Je suis la maîtresse, il est ma créature…
Ma créature, ces mots vous font frémir…De révolte ou de dégoût ? Il n’est pas mon esclave, même si je ne le laisse jamais user de son libre arbitre. Ma créature, vous voyez une insulte en ce terme alors qu’il regorge d’affection et d’instinct maternel. C’est d’ailleurs en tant que mère que je vous parlerai de lui. Après tout c’est moi qui l’ai mis au monde, ce titre me revient de droit.
Il est né sans âge, déjà porteur de secrets, la mémoire chargée du fardeau de la culpabilité. Sa faute immense se lit sur son visage. Ses yeux fatigués sont délavés par le poids d’années qu’il n’a pourtant pas vécues. Son beau visage triste transpire la gravité. Ses lèvres fines forment un rictus figé et mélancolique et personne ne l’a jamais vu sourire. Il n’ose afficher le moindre signe de gaîté devant ses semblables. Il a causé bien trop de tort autour de lui et ne veut pas sembler l’avoir oublié. Pourtant, quand il est seul, ses lèvres se détendent et dessinent sur son faciès angélique une marque d’ironie…l’ironie d’une vie commencée bien avant qu’il ne naisse, celle de ne connaître que souffrance et incompréhension sans comprendre pourquoi il les mérite. Même s’il lui vient souvent l’envie de se rebeller contre cette ombre noire qui pèse sur son existence, il sait qu’il ne le peut pas. La Fatalité le poursuit, le traite comme un pantin qu’on maîtrise en agitant quelques fils. Elle dirige ses pas, la fuite est impossible.
Souvent, cela le laisse songeur. Il passe alors une main fine dans ses cheveux argentés, autrefois noirs dans cette vie qu’il n’a pas vécue, dans ces souvenirs qu’il ne reconnaît pas, ce passé que l’ombre cruelle et omniprésente lui a assigné… Puis, il lève des yeux excédés vers les cieux et cherche dans les nuages l’origine de son malheur. Alors je m’éloigne pour qu’il ne me voit pas. Je me cache, honteuse d’être la source de ses souffrances.
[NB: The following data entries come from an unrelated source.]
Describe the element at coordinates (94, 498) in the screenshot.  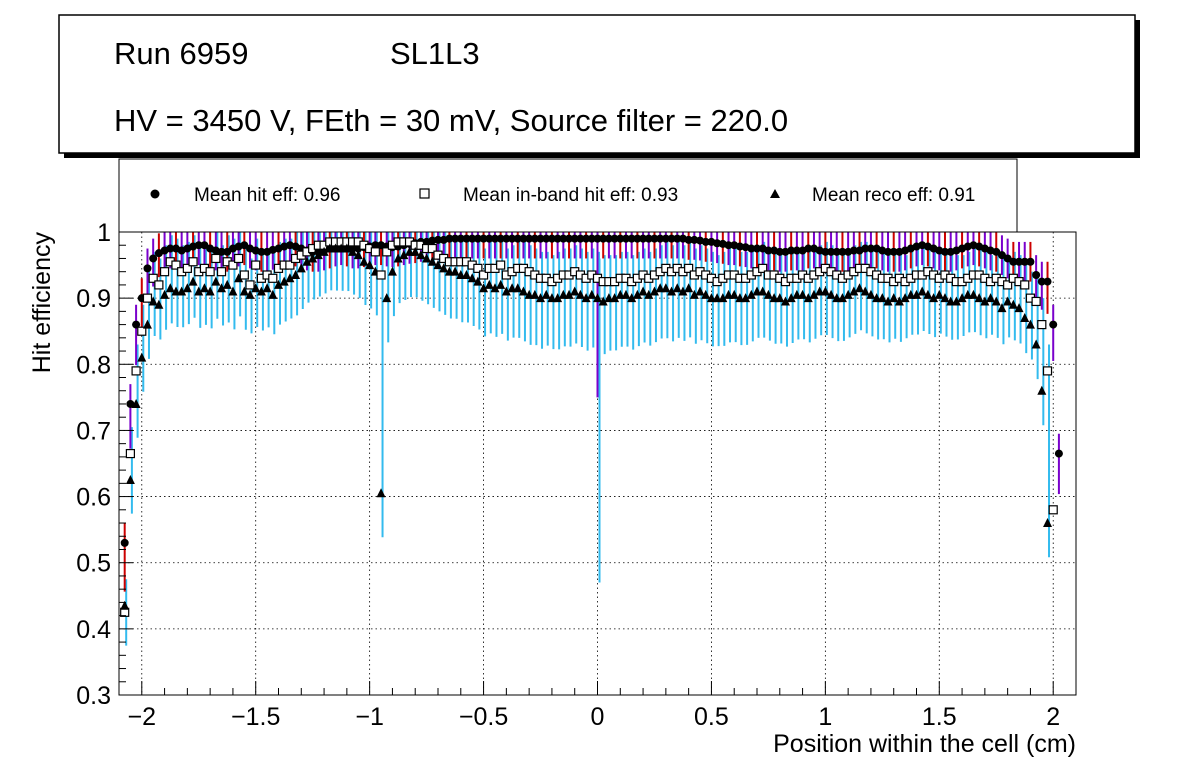
I see `y-tick-label: 0.6` at that location.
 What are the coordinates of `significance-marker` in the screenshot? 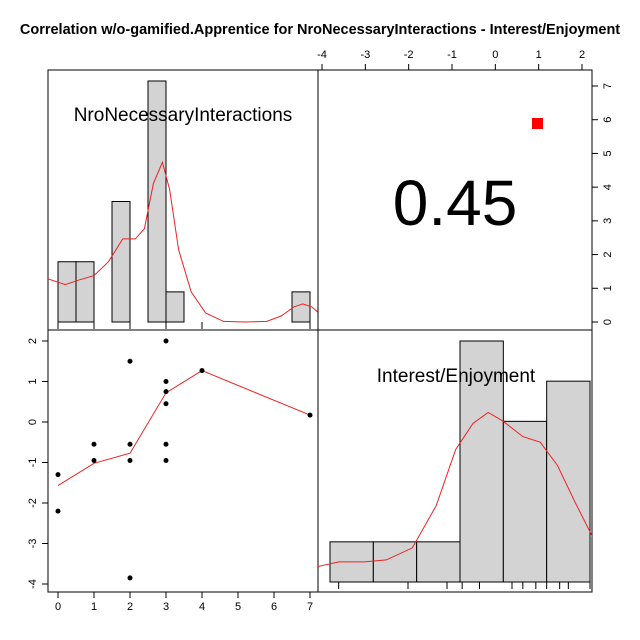 It's located at (538, 124).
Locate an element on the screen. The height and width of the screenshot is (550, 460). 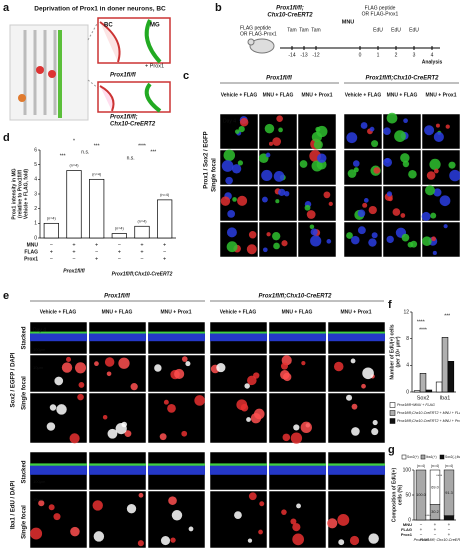
cell-schematic is located at coordinates (134, 65).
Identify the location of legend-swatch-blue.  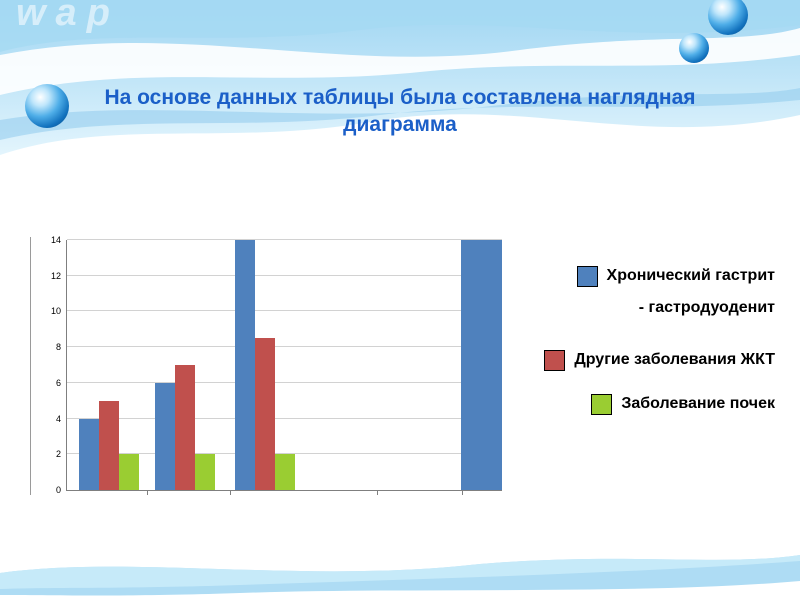
(587, 276).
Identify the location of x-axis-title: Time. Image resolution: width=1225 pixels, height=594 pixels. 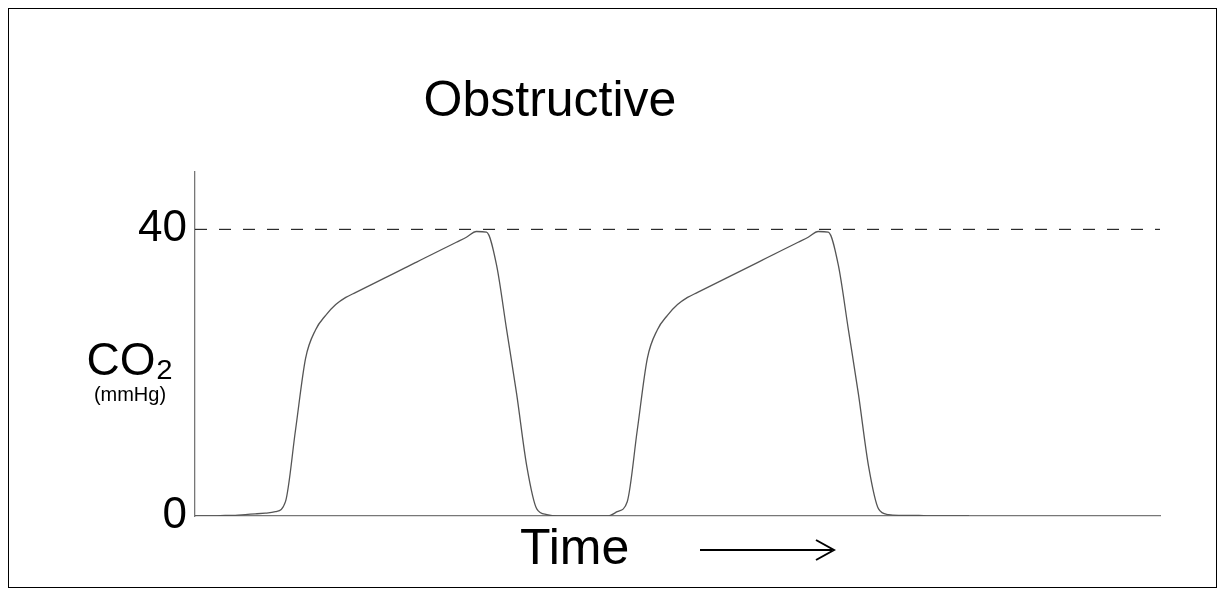
(575, 547).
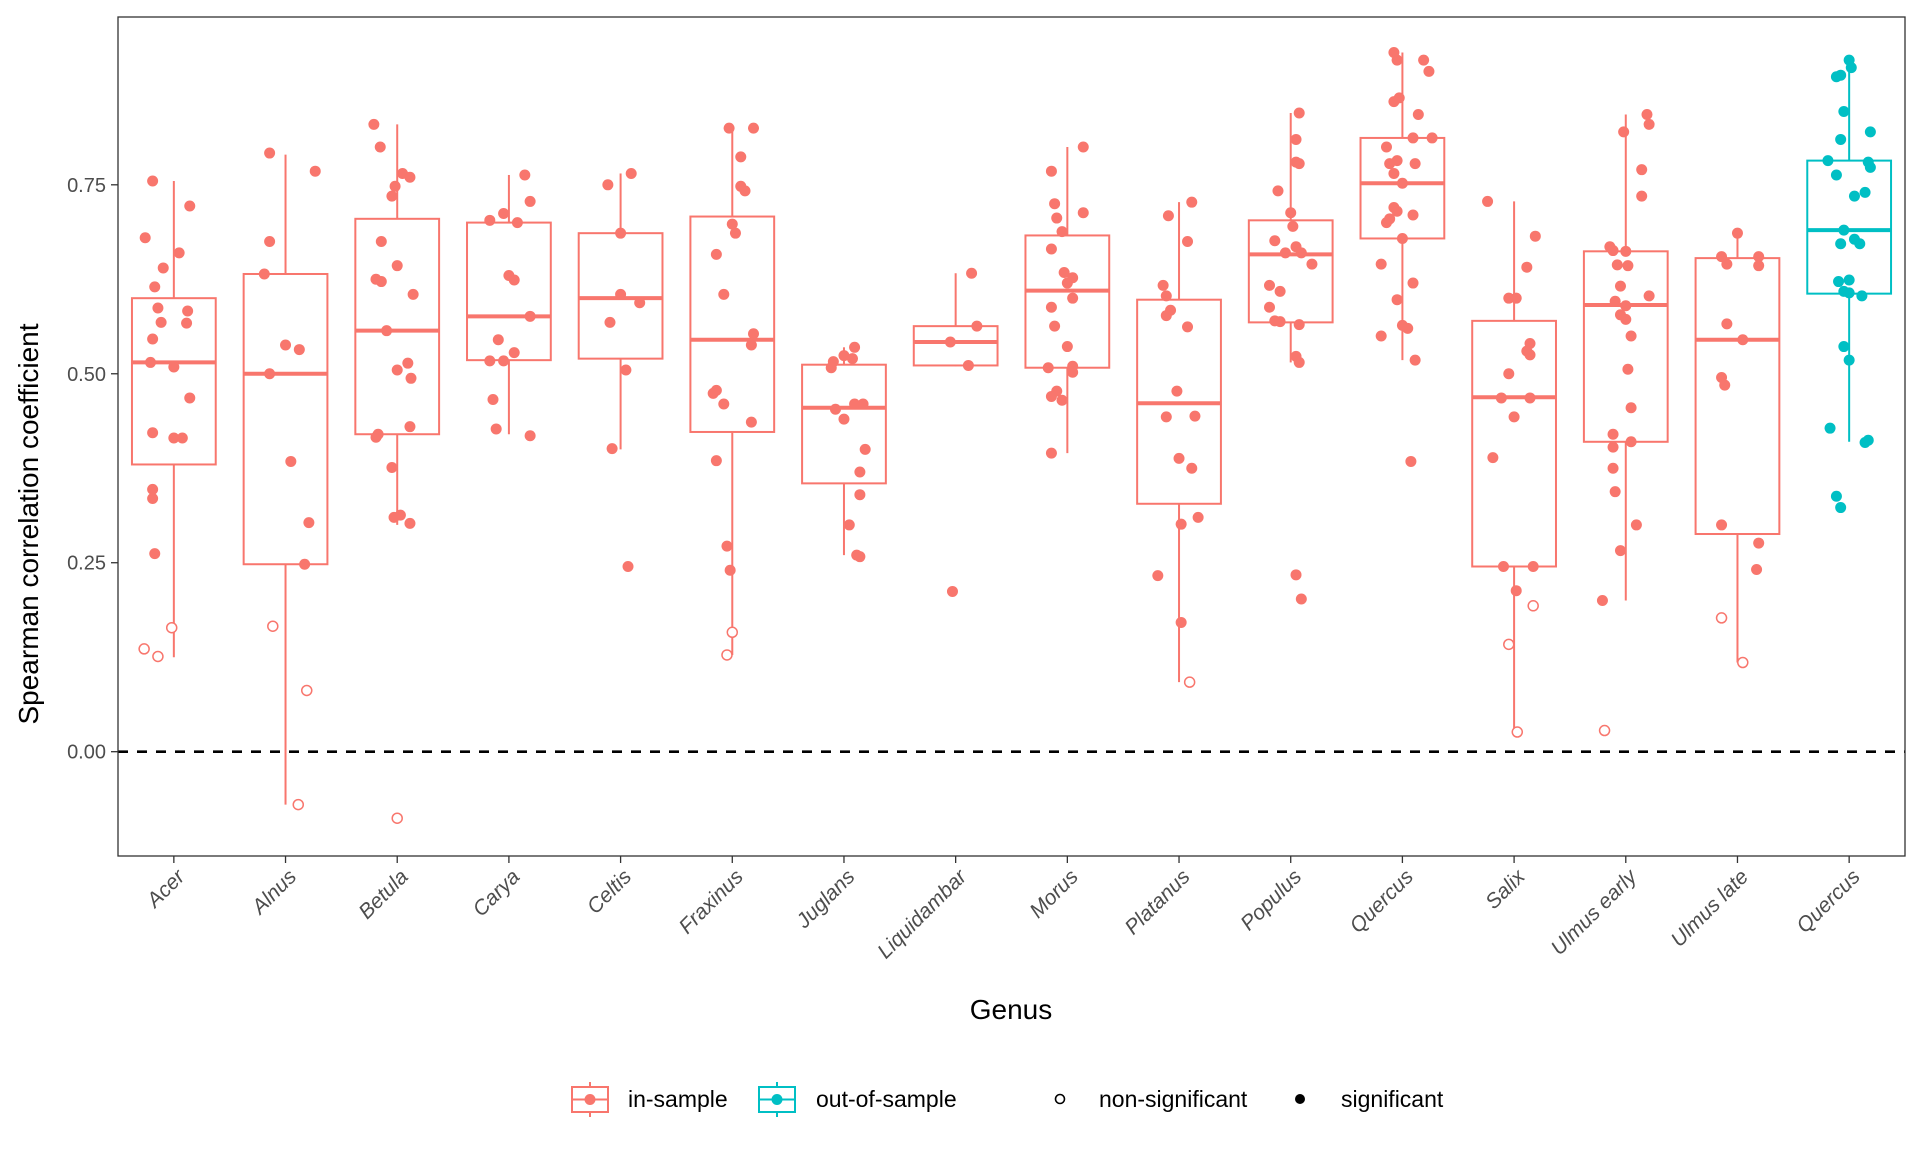  What do you see at coordinates (1828, 902) in the screenshot?
I see `x-tick-label: Quercus` at bounding box center [1828, 902].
Je vous vois indécise. Vous ne me croyez pas ? Voyez vous, si je le connais si bien, c’est que je l’ai créé de mes mains…mes doigts tapant sur le clavier au rythme d’un cœur qui palpite. J’égrenais les mots comme une multitude de grains de sable emportés par le souffle du désert, destinés à combler le vide. Je sculptais lentement les dunes de sa personnalité en cherchant dans les méandres de mon imagination les courbes de son corps, les subtilités de son âme. Il m’a fallu de la patience. J’ai dû faire face à bien des tempêtes. Mais les vents violents nommés doutes et incertitudes n’ont pas réussi à me détourner de mon dessein. Il est né sur la page blanche, sculpture de mots forgée par mes pensées.
Pourtant, ce n’est pas la mère qu’il a vu en moi. Il m’appelle Fatalité, mais en réalité, je suis la Maîtresse, celle qui détient au bout de ses doigts les lignes de son destin.